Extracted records
○ ○ ○ ○ ○

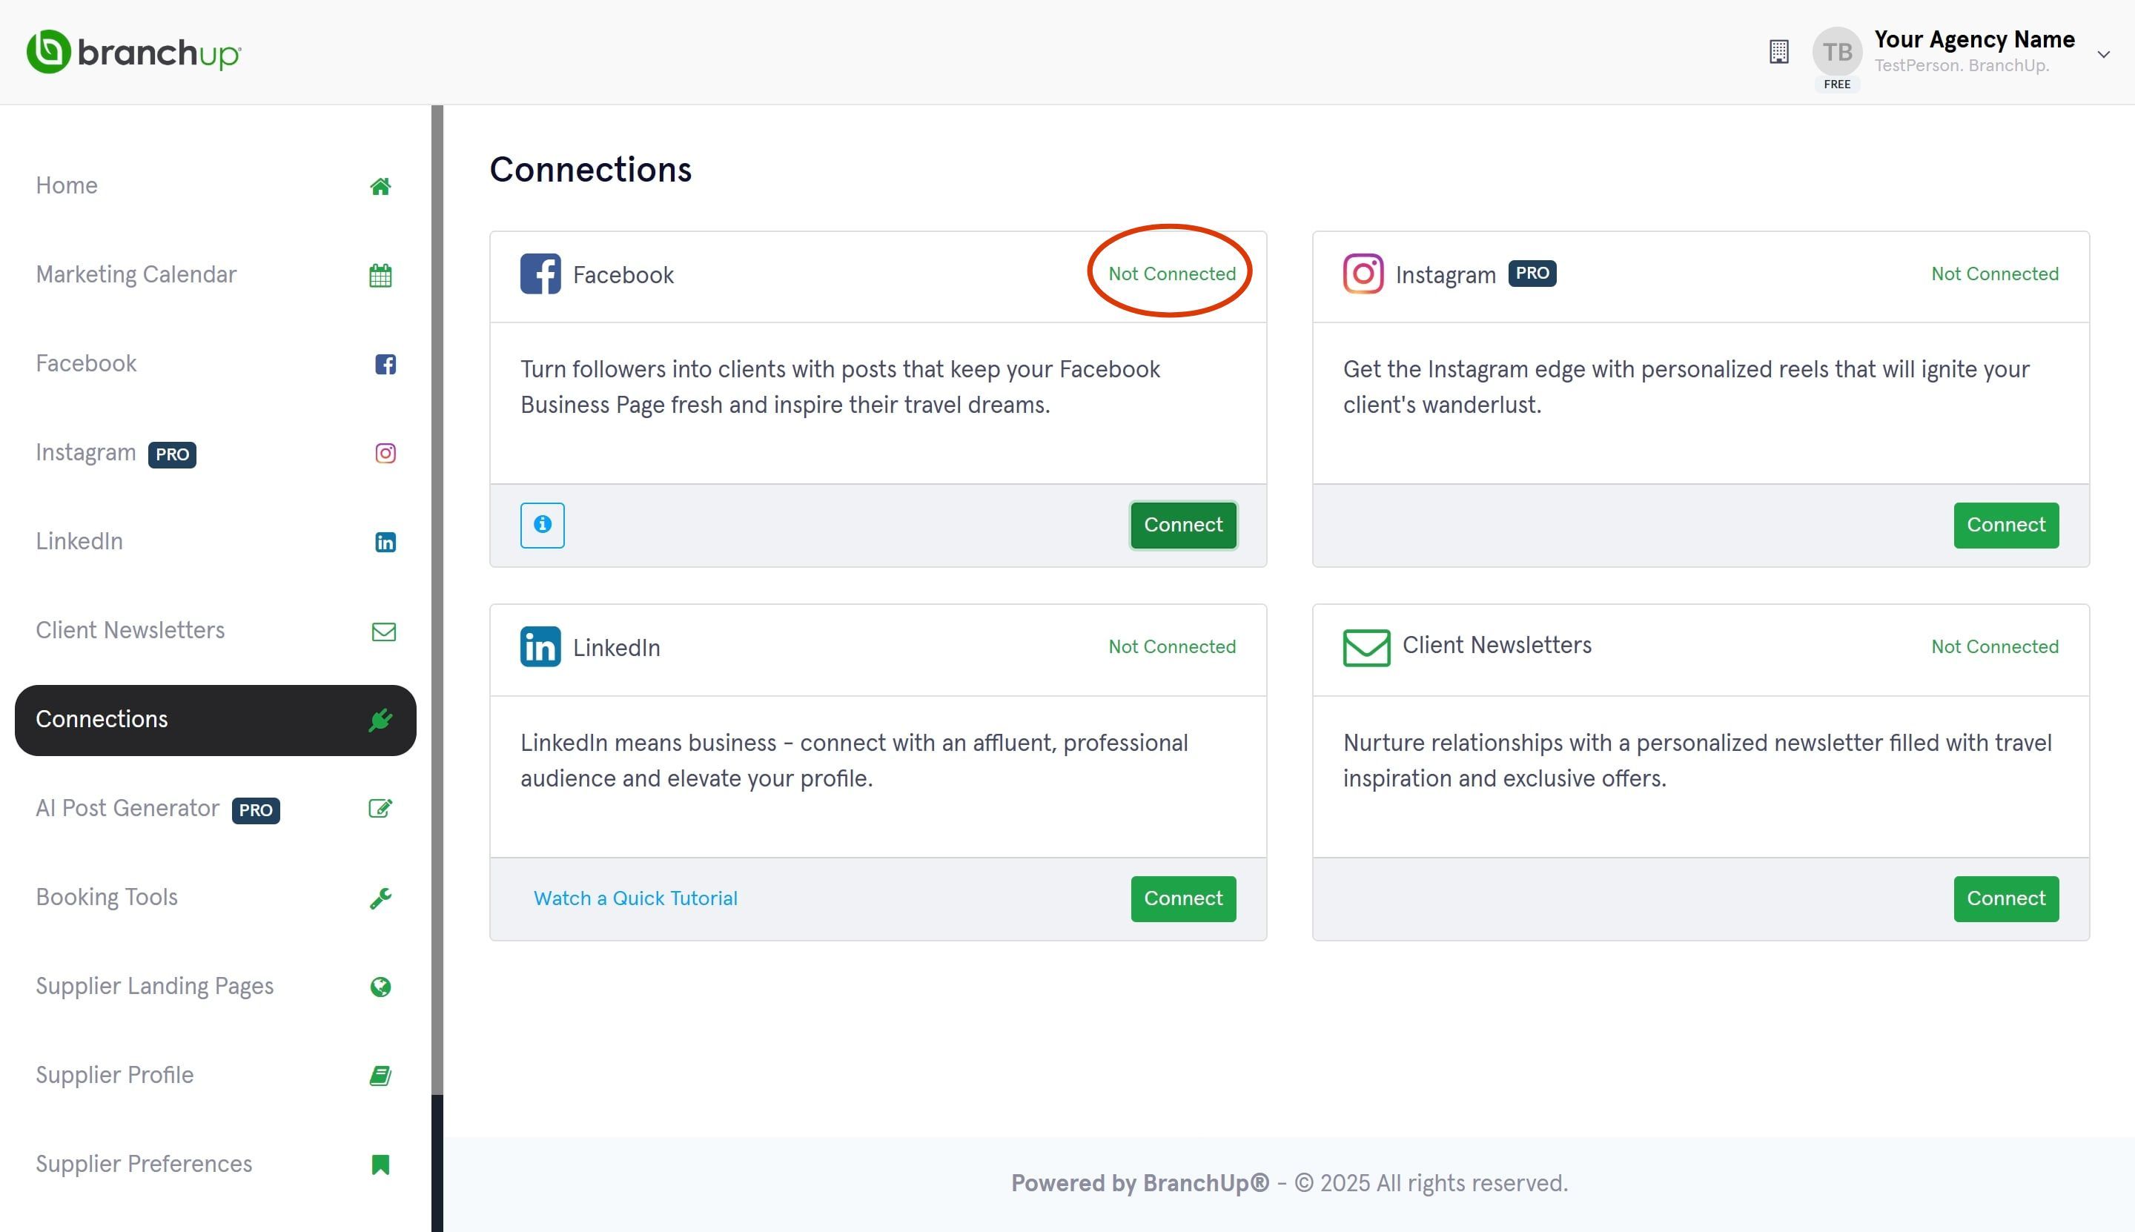The image size is (2135, 1232).
Task: Expand the agency account dropdown chevron
Action: [2103, 54]
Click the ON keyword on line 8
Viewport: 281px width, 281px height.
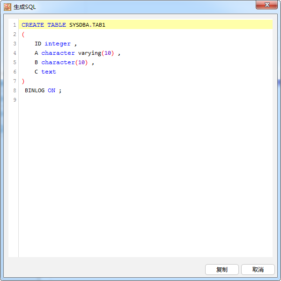(x=52, y=90)
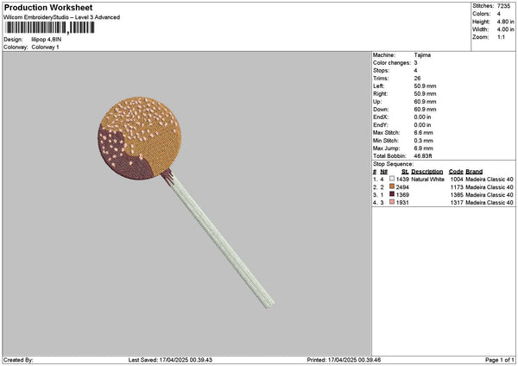Viewport: 518px width, 366px height.
Task: Click the pink 1317 thread swatch
Action: coord(392,202)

○ ○ ○ ○ ○

● **WHAT YOU ARE ASKED TO DO**:
Only the lines from the one containing "Click the ON keyword on line 8" through the final line of the data should be given again, exactly and without pictures.

● **SOLUTION BELOW**:
Click the ON keyword on line 8
Viewport: 281px width, 281px height.
(x=52, y=90)
Viewport: 518px width, 366px height.
Task: Click the pink 1317 thread swatch
Action: coord(392,202)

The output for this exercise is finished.